I think if really was to stand up for myself that it could work. I've always thought that which is why I've carried on for so long. He has agreed to go to a consellor. I suppose it's hard to think he can change when he is so resistant to understanding the effects of his actions. He really thinks he's helping to 'keep the standards up'.

I know it sounds shit. I can't stand how shit it sounds and how weak I sound. I swear if you met me you wouldn't think I"m a push over or incapable of standing up for myself. It's just that I find it particularly hard to do that with him. The way he sees things is always such a shock that I'm sort of stunned into silence. I'm loving that some women have posted specific sentances to say and that is the sort of help that could contribute.

Got to go and bath the children!

Am going to read over more stuff later and watch the film a couple of people have mentioned :)

OP posts:
Dozer · 30/10/2016 20:18

Your current situation is bad for your DC.

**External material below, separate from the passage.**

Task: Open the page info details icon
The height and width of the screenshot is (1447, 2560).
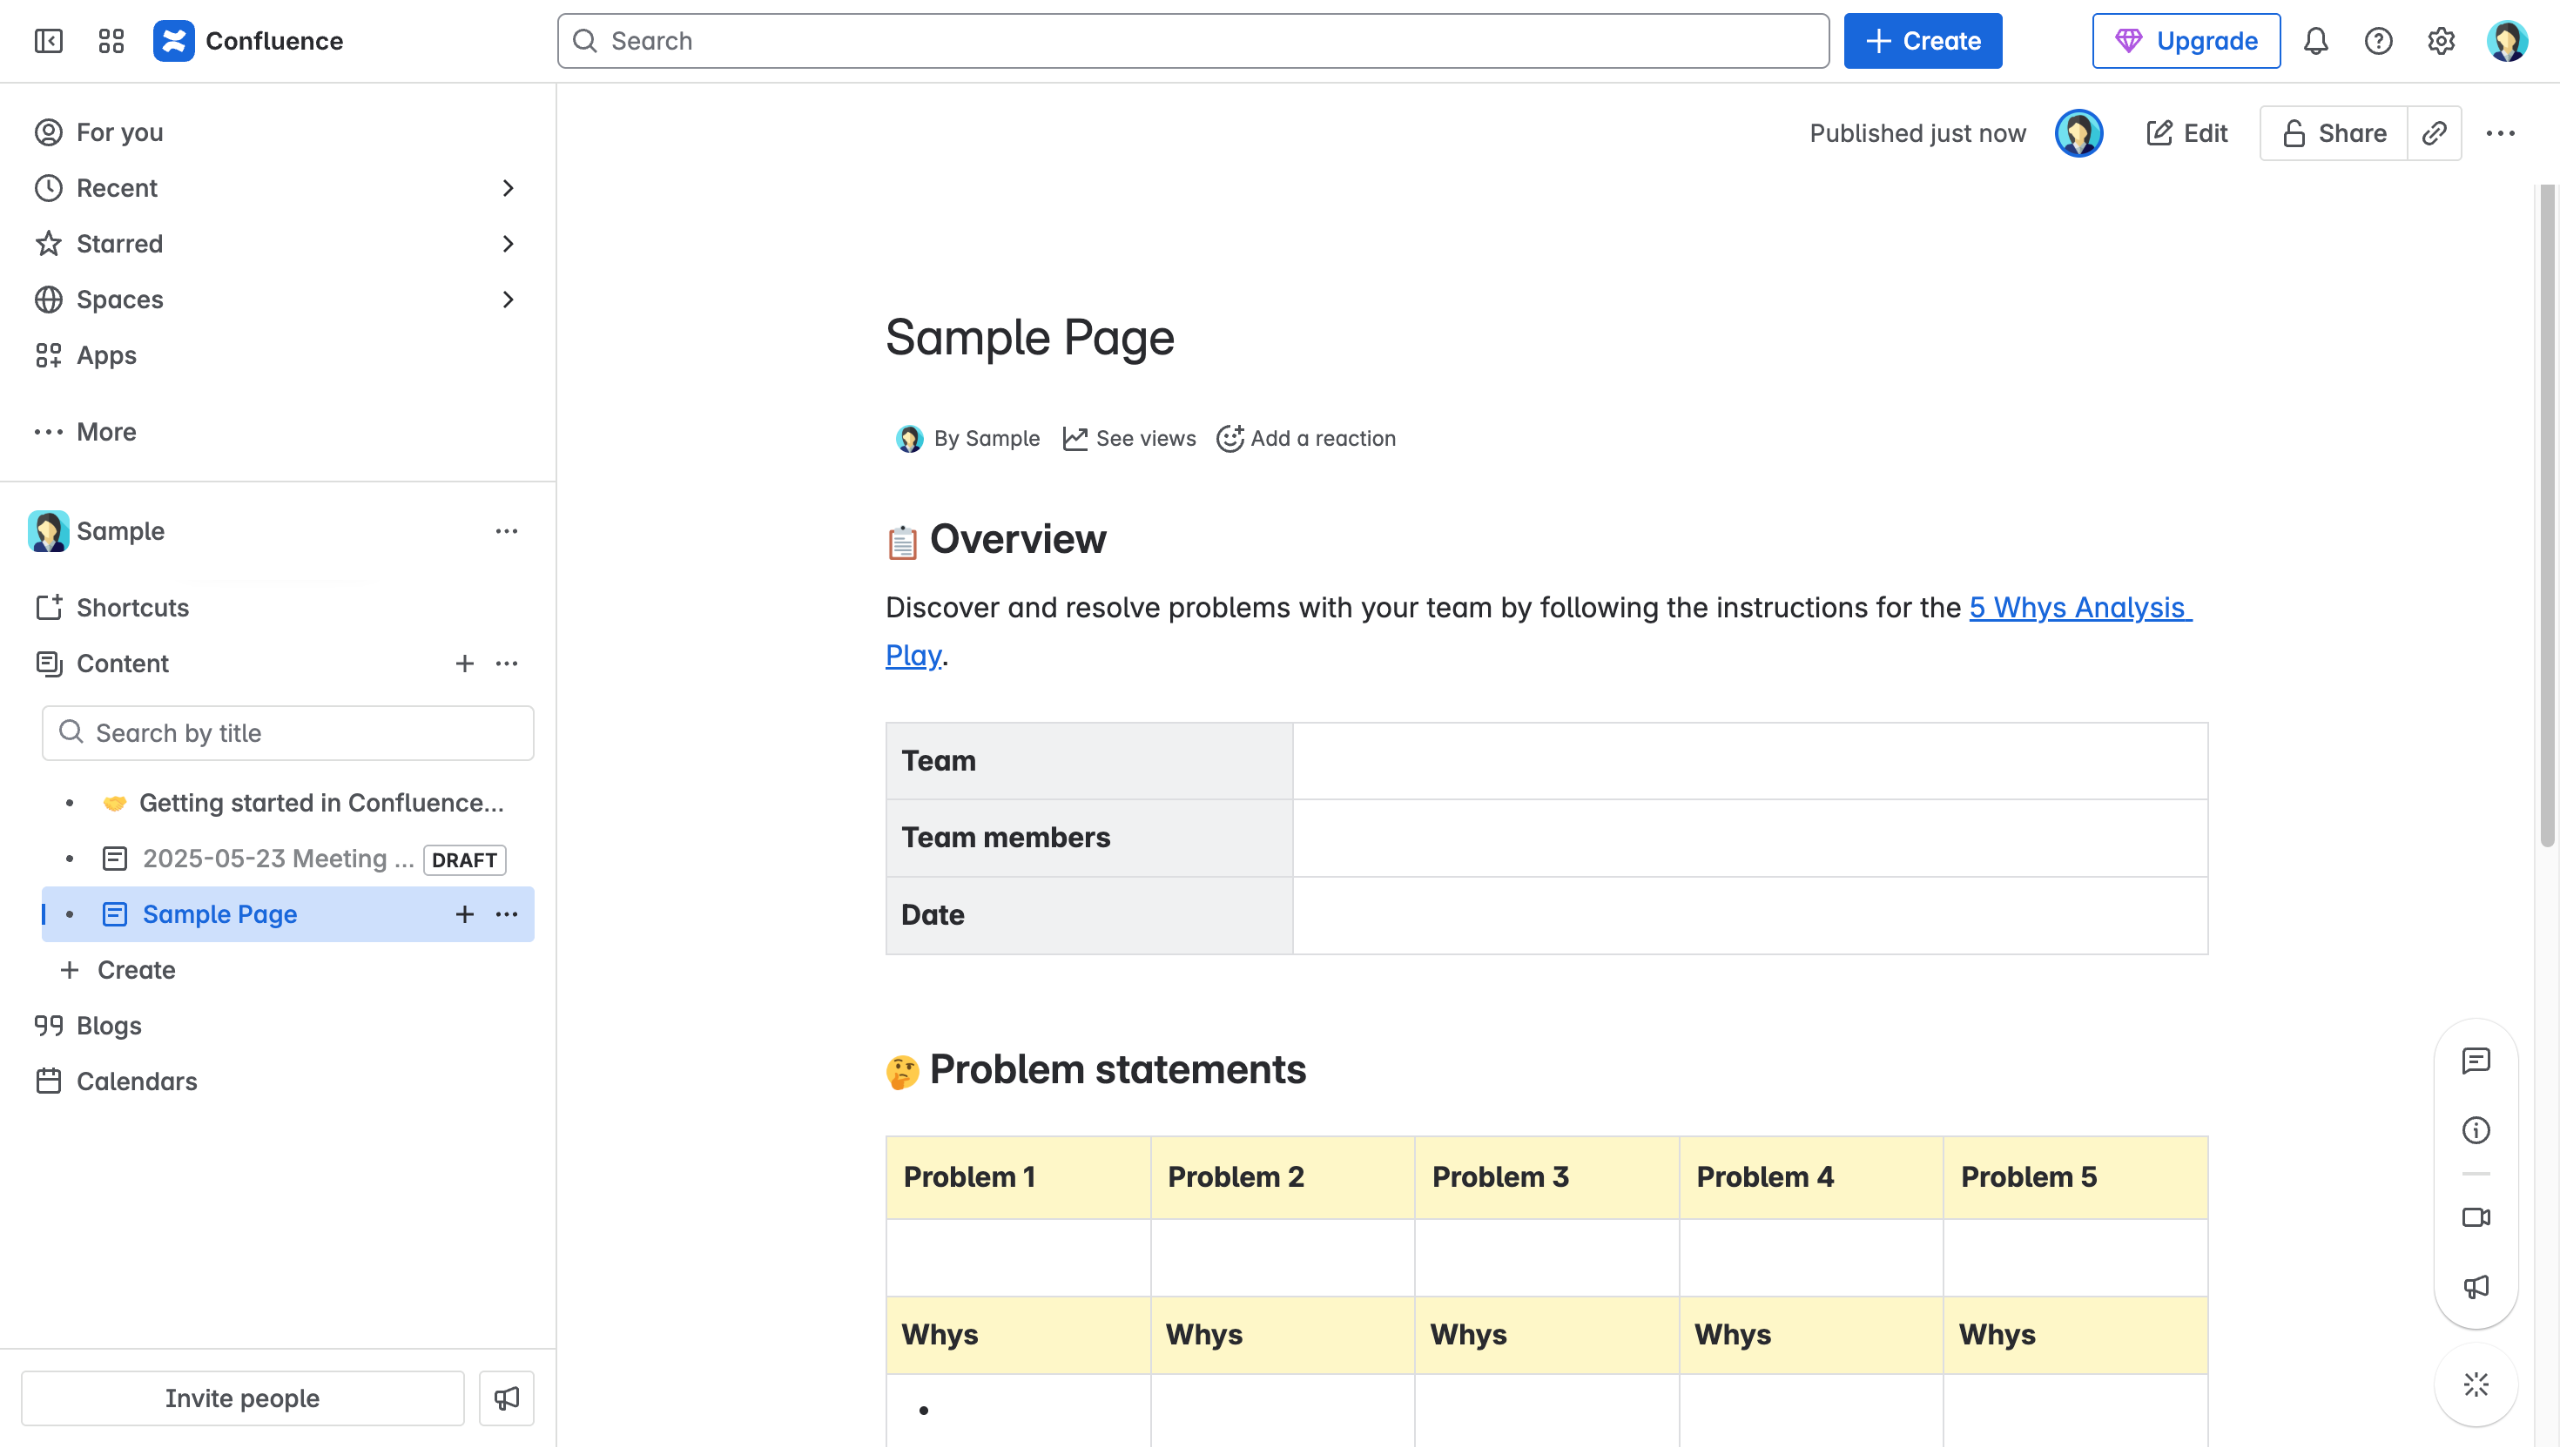Action: pyautogui.click(x=2476, y=1130)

DC often "adore" poor parents: it's a known "thing", and not good for them

You are not being "loyal" staying in an abusive relationship.

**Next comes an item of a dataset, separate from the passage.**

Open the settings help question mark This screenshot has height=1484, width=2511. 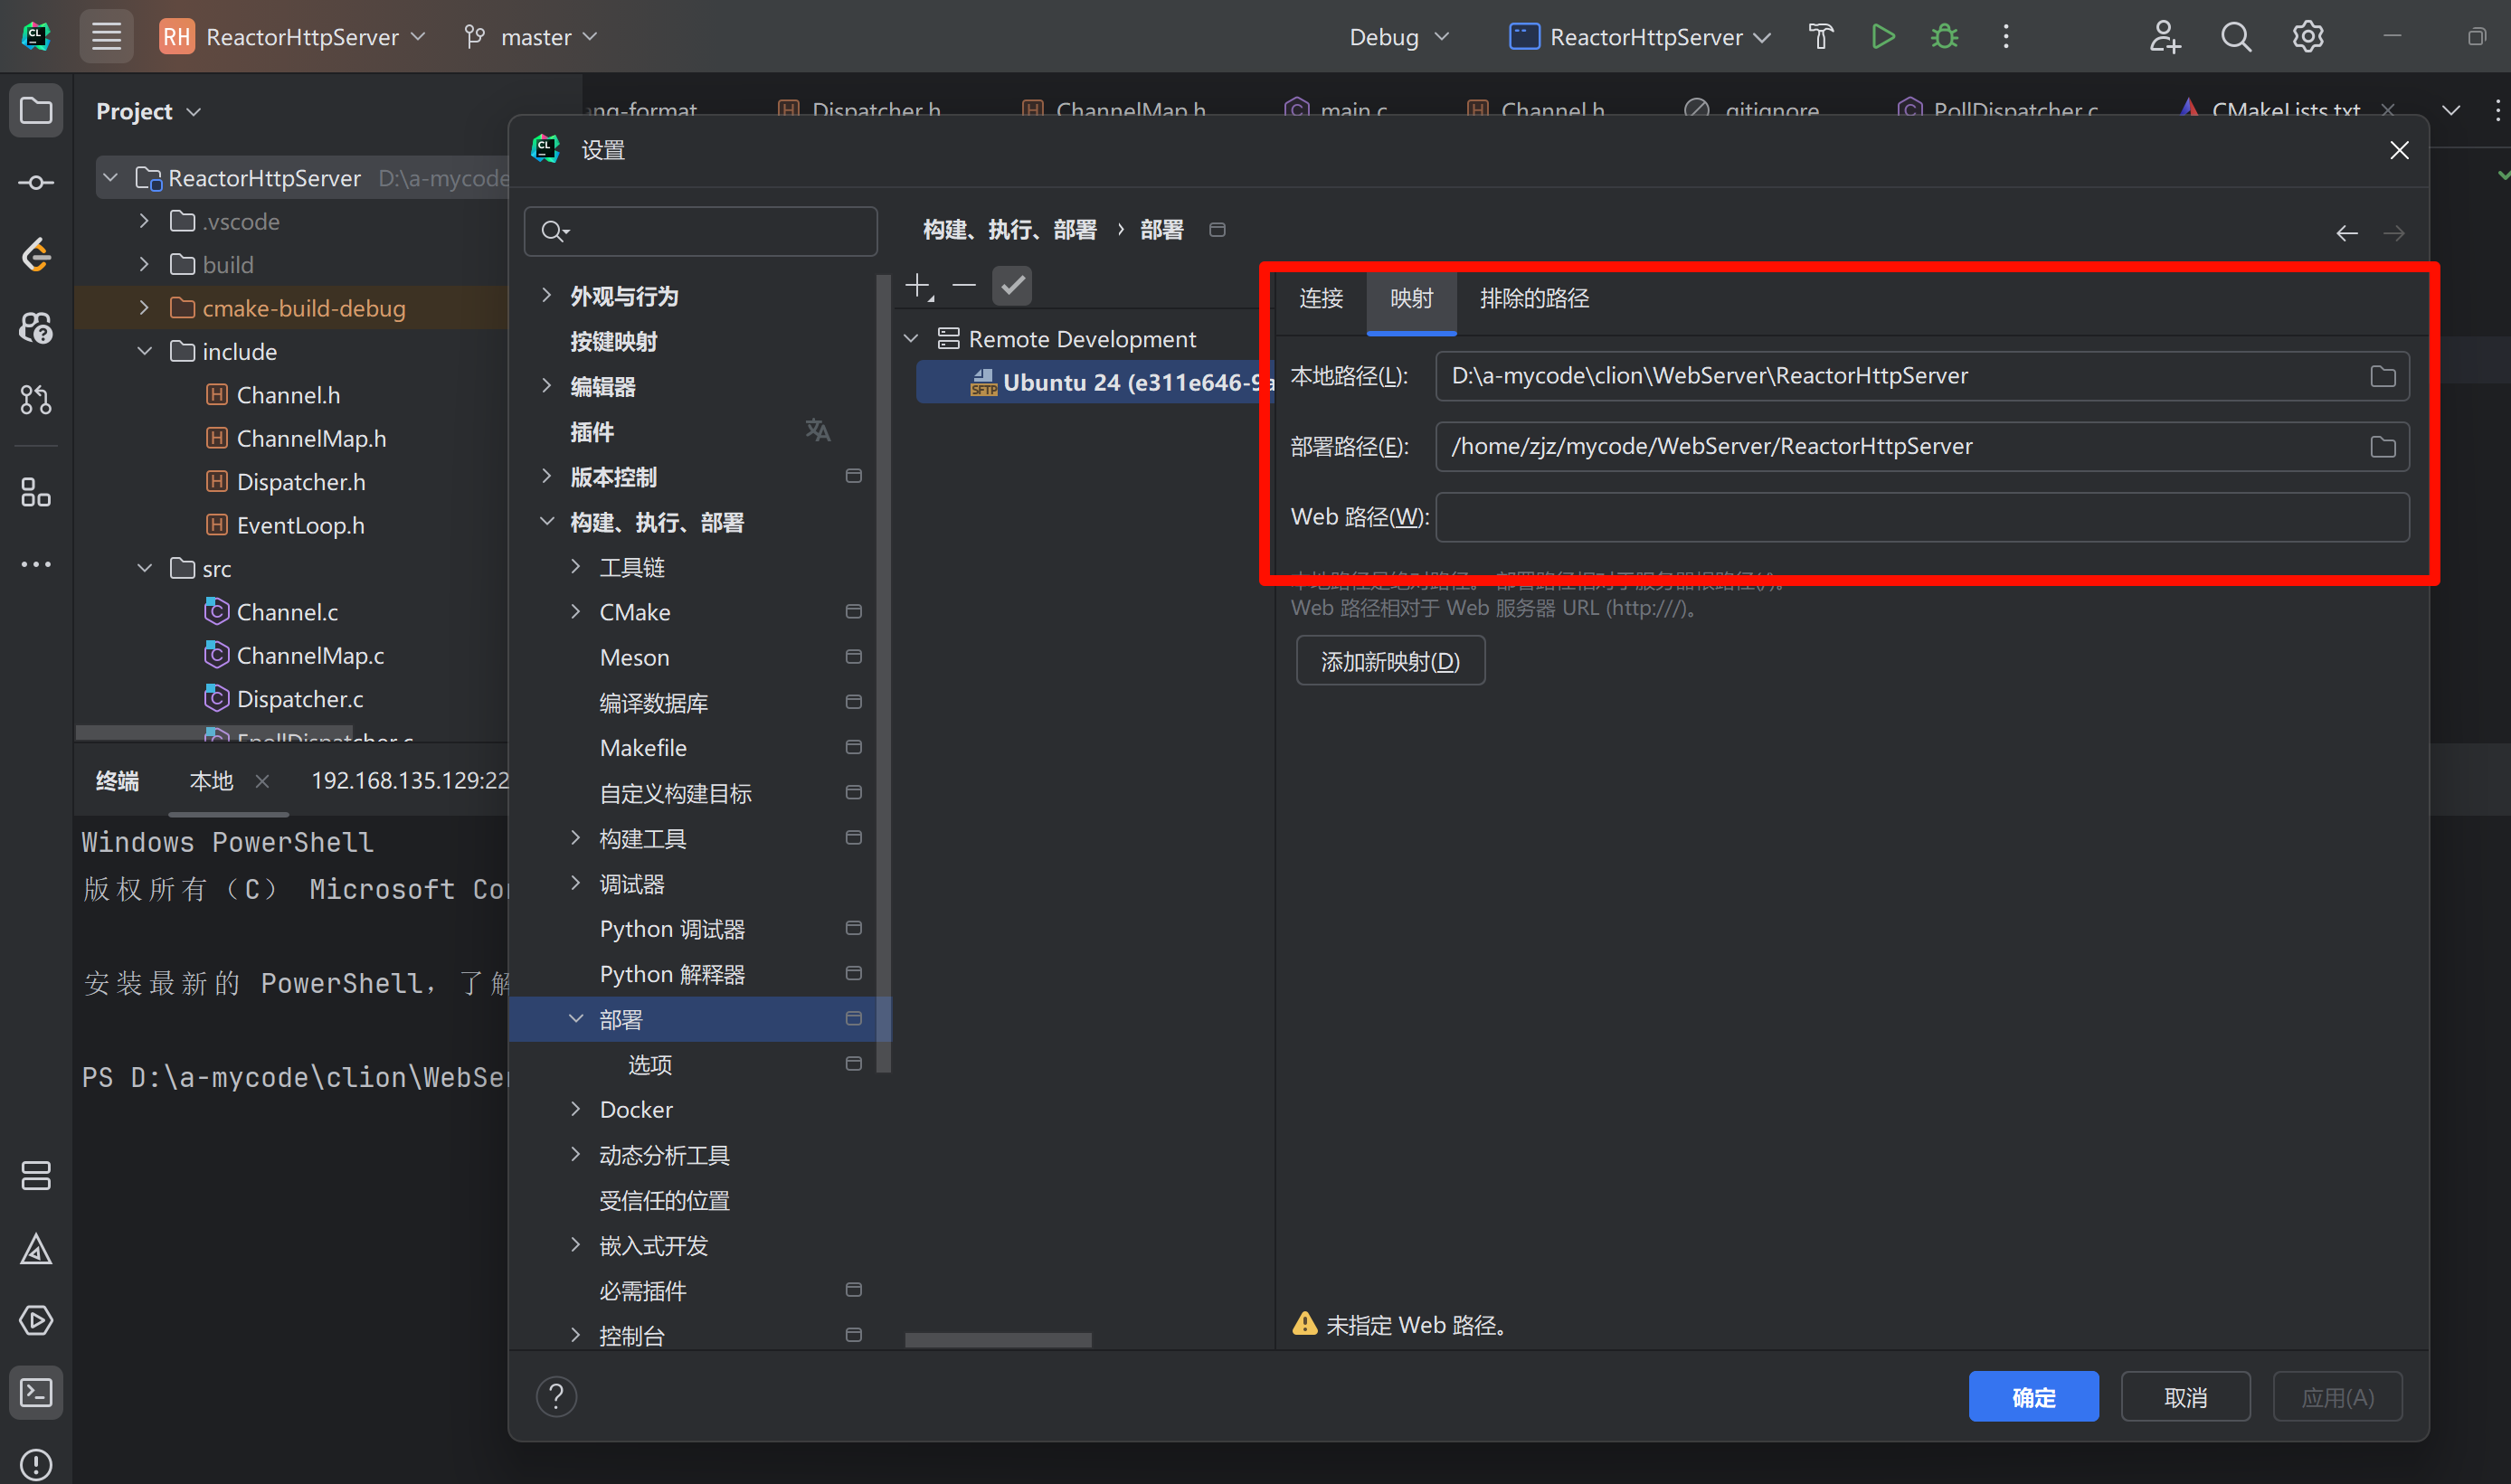click(556, 1396)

Naicehamshop · 30/10/2016 20:47

I have been in a relationship which was similar (in some ways).

I found that standing my ground and just saying: "No - I'm not going to do that" "I don't agree with that" " That doesn't suit me" was surprisingly effective. Try speaking calmly and then just walking away.

I did find it difficult to do though; somehow it's really difficult to change the "pattern" that you've both got used to, but it maybe worth a try.

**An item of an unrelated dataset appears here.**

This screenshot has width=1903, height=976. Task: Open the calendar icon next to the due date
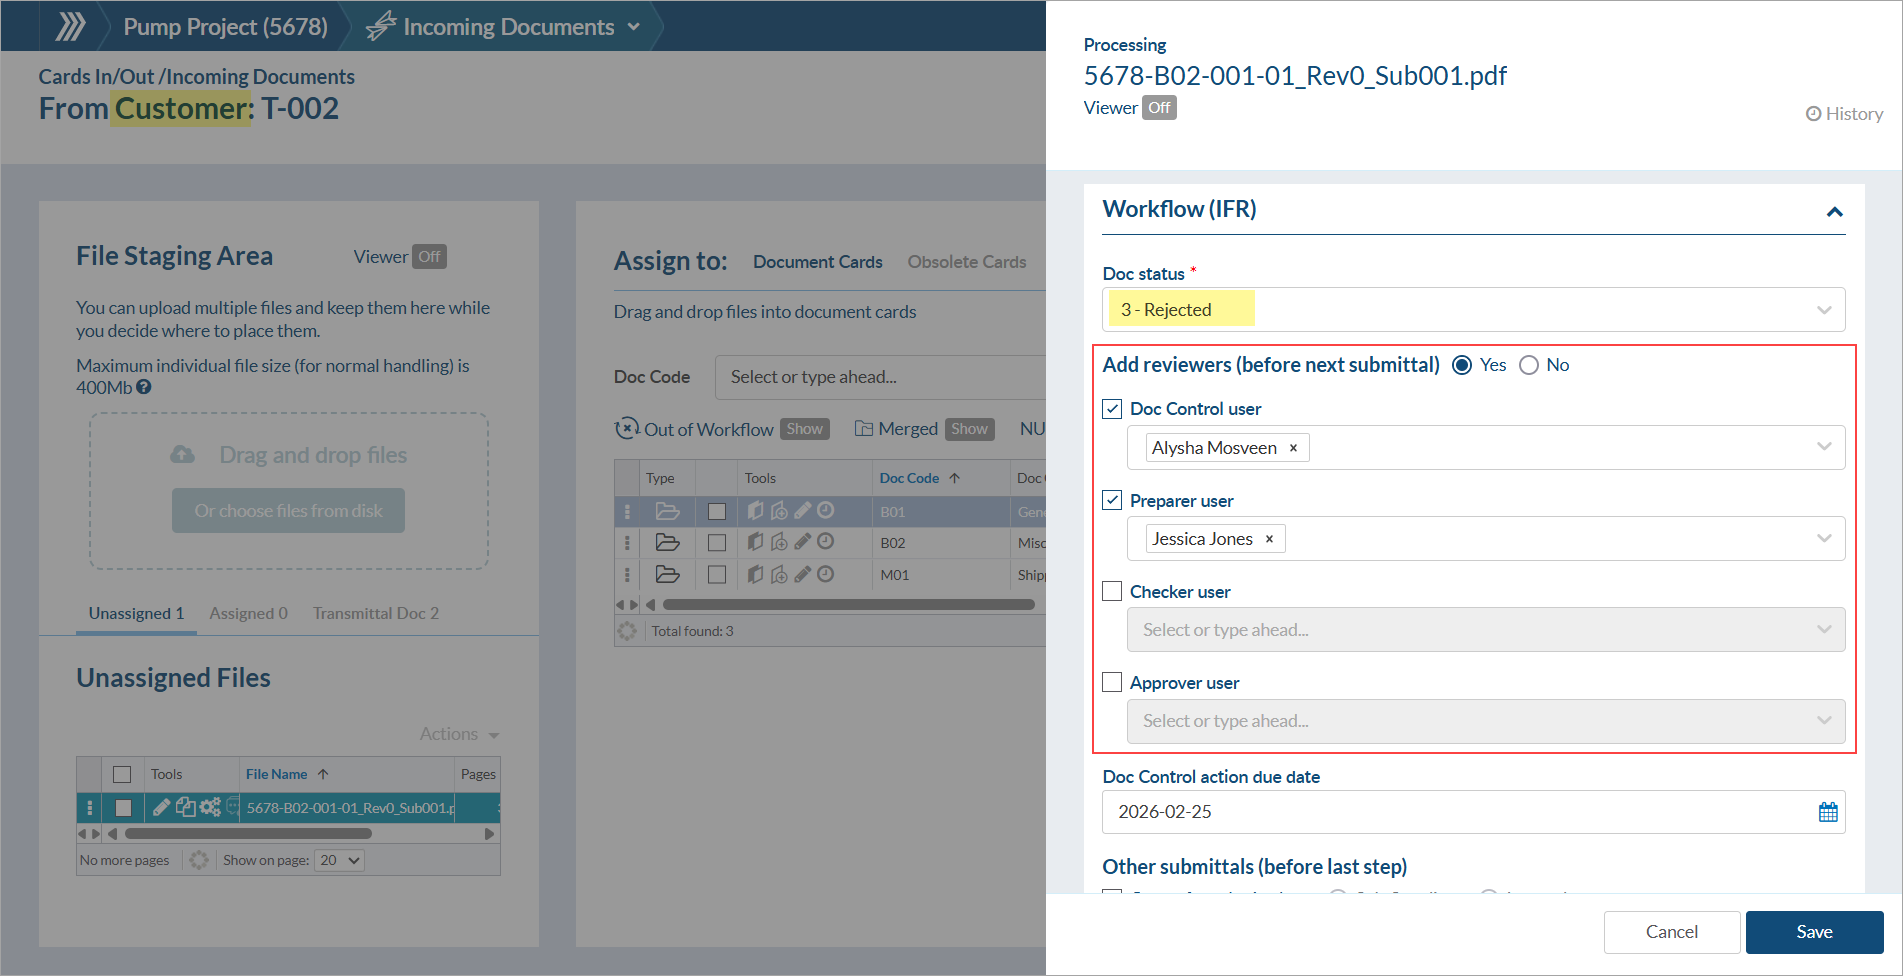click(1829, 811)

It might be worth putting a time limit on how long you are prepared to spend trying to change him. You are worth more than a relationship with a man like this if he is not prepared to try. Good luck.

DreamyParentoid · 30/10/2016 22:34

Naicehamshop did you manage it? Are you still with him?

OP posts:
sleepingischeating · 30/10/2016 23:03

I was in this kind of relationship until we split up 3 years ago. Now happily divorced and both in new relationships. I suspect my (comprehensive-educated, blue collar background) ex had simply fallen out of love with me and fallen in love with someone else. The endless criticisms were because he was miserable being with me and nothing to do with where he went to school etc. Nothing I could have done would have made it right once we hit that point; I could have managed the tidiest house and been the most domesticated wife in the world and something else would have been 'wrong'. It's a horrible place to be in and you have all my sympathy. I hope you resolve it one way or another. ps the ex and i get on ok now - we both stuffed up along the way but are doing a better job being divorced.

DreamyParentoid · 30/10/2016 23:19

I am struggling to stay focused on daily life with all of this dialogue quietly going on in the background and in my mind. I've got the feeling like I'm unravelling everything, biting at the hand that has fed me and going to put various projects in a difficult situation by addressing this. I have one day to myself this week. Phew.

I literally don't know how to think any of this through. It just feels scary and blank.

Actually it feels like trying to contemplate whether or not to jump off the edge of a cliff... holding onto the hands of your children.

The staying option is that we work on this with a counsellor, I get to think through straightforward things like what work I have to do for tomorrow to be professional. Jeeze louise.

OP posts:
DreamyParentoid · 30/10/2016 23:21

Thanks sleepingischeating. It does help to hear that there was life after that stage :) A lot :)

OP posts:
AnyFucker · 30/10/2016 23:36

On your thread from 2013 you said you would "give it a couple of years to get your boundaries firmly in place before you gave up"

And here you are. Not even one teeny tiny step further. Sad

springydaffs · 31/10/2016 00:04

I married an ex-public schoolboy. With a terrible back story - poor thing!

Abuser.

Left him.

Not a day goes by I don't regret it. I was a wreck by the time I left. Yay me.

springydaffs · 31/10/2016 00:05

Hang on, I meant I have never regretted it. Tired!

Justaboy · 31/10/2016 00:27

You mentioned step-children Who's OP where they they from a previous marriage of yours or his?.